The girls who are interested in you will come when the time is ripe, and those that you are trying very hard to impress will not like you, if your grades are poor.
Study hard, get your priorities right, and the girls will come like steel to magnet. Oh, and you’ll lose interest in the girl you are with now very soon. Harsh truth huh? I’m not sorry to tell you that you’re not mature enough for a relationship yet.

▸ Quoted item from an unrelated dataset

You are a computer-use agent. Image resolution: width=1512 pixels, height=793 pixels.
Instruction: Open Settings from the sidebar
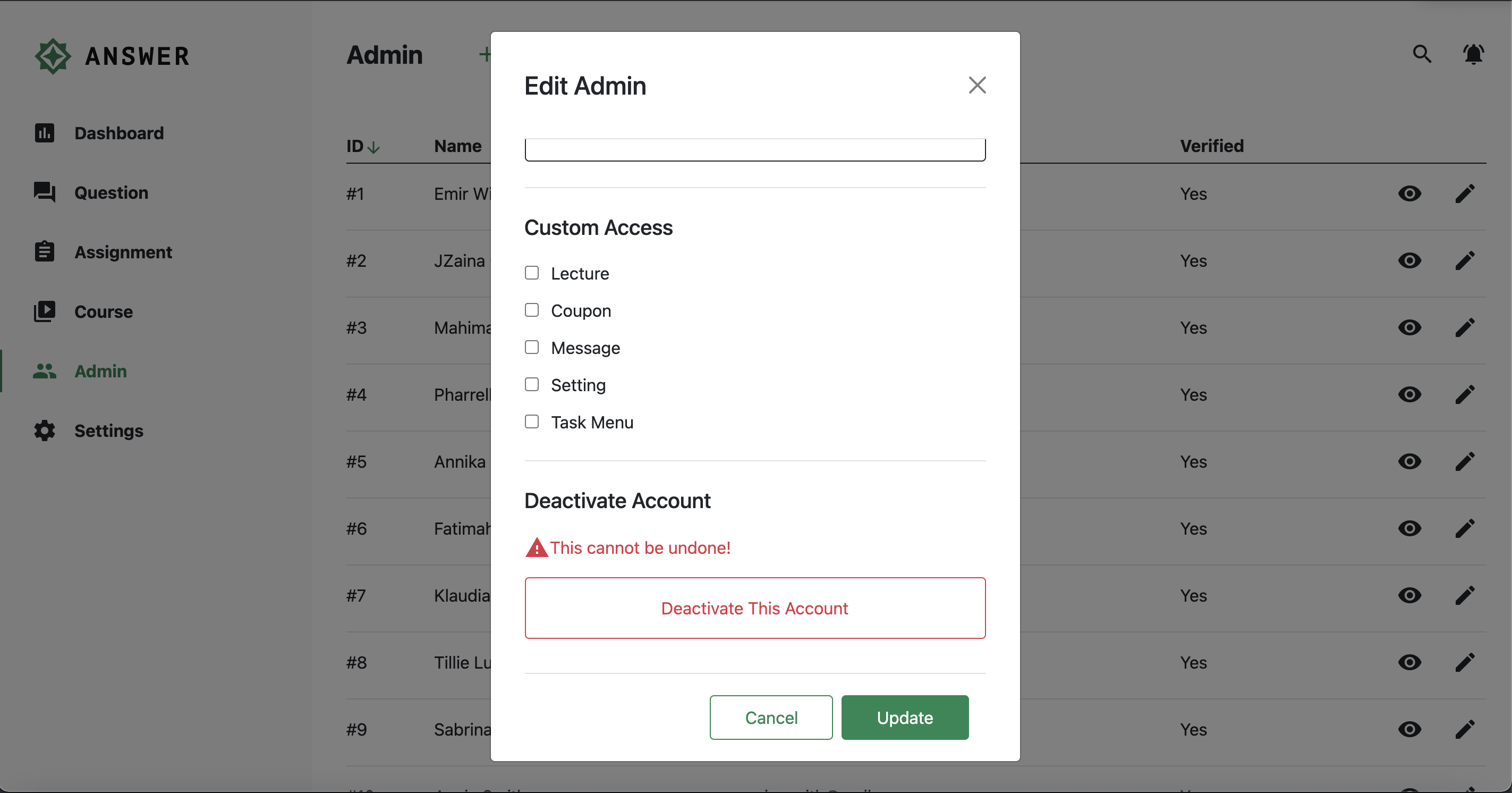108,431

Your parents will nag, and you’ll hate them. They’ll scream and shout at you for your poor results. You’ll find yourself comparing your parents with your friends’, and you’ll feel miserable having parents who are out of date. They’ll talk nothing but only your grades, and you’ll avoid them. You’ll not fight with good results, but you’ll flight with your report card that will be full of red. At his wit’s end, Dad will consider sending you into Boy’s Home to have you reformed, and you’ll find yourself between he and Mom because Mom is not going to agree. You’ll hate Dad, and you’ll not talk to him for very long.
But buddy, have you forgotten how Dad risked his life swimming into the deep waters of the sea just to save the ball that you have thrown in when you were a kid? Have you failed to remember how Dad, the cabby, gave up his time to earn money for the family, because he had to bring you to and fro hospital for your dubious illness? Has the time when Dad – even when he was broke – brought you out just to buy the watch you wanted, the watch that you’d end up dismantling and made worthless, fell off your memories?
Dad loves you, and you must remember that. I want you to know that if your priorities are right, there will not be ill feelings between you and him. You’ll hate them because they discipline you, but you’ll fail to see that they are disciplining you because you’re getting out of hand. Listen to me: be good, and focus on your studies. Everything will be an easy walk.
I’ve been through the 18 years, and I’m here to tell you what’s ahead that you can change.
Because if 18 years is going to be a learning journey, I’m here to be your shortcut.
Andy Lawson is the average man on the street that you’ll not even trouble yourself looking at him if he passes by you. He’s sensitive to bullshit, and he hates mediocrity in most people. He is the author of his self-published book: Facts and Fiction of Fengshui: Facts that Masters are NOT Telling You. He doesn’t have Facebook or Twitter, because he hates to be associated with people who tend to be passive-aggressive online, but he does have a very limited set of vocabularies, terrible grammar, a twisted mind that makes himself God in his own twisted world and an ability to communicate with people who wish to be his friend.